▶ [Task objective]:
Transcribe each of the following lines verbatim, leaving the pictures out of your answer.

___ Entries supplied ___

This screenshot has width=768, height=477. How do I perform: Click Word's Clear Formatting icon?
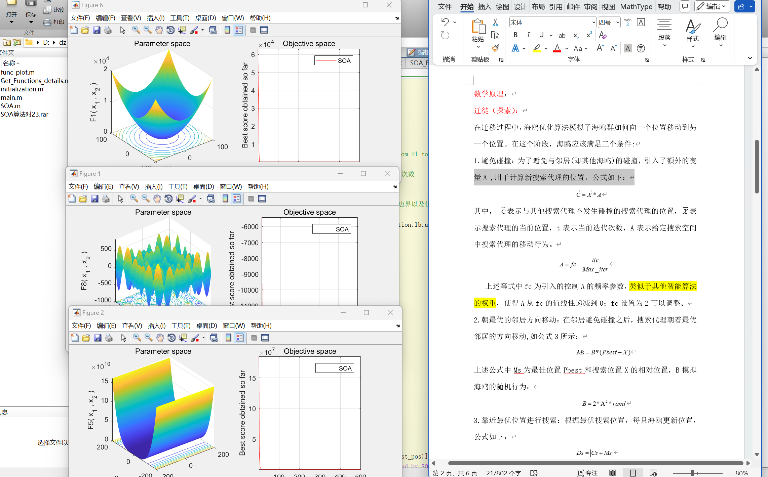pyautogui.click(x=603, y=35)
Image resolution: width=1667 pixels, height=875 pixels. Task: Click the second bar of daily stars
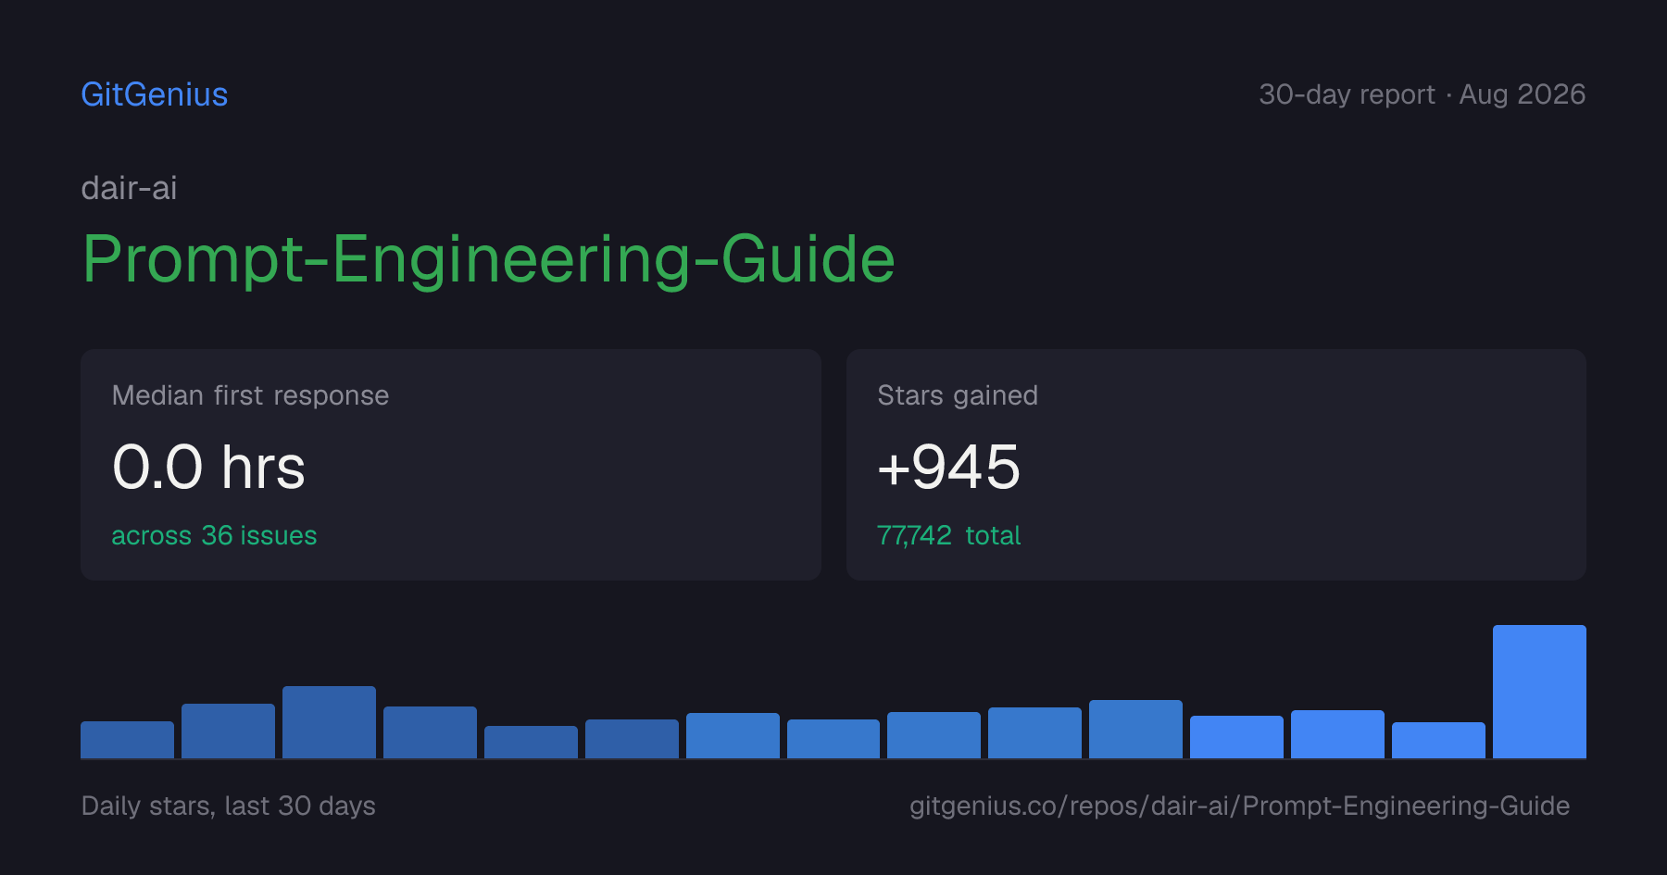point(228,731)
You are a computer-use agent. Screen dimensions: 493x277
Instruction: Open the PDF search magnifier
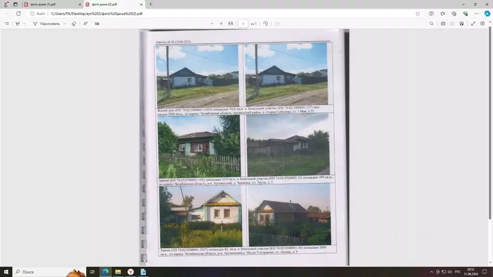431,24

___

▶ [Task response]:
This screenshot has width=768, height=477. How do I perform: Click Word's Clear Formatting icon?
pyautogui.click(x=603, y=35)
Image resolution: width=1667 pixels, height=875 pixels. Task: Click the second bar of daily stars
point(228,731)
You are a computer-use agent. Screen dimensions: 493x277
Instruction: Open the PDF search magnifier
431,24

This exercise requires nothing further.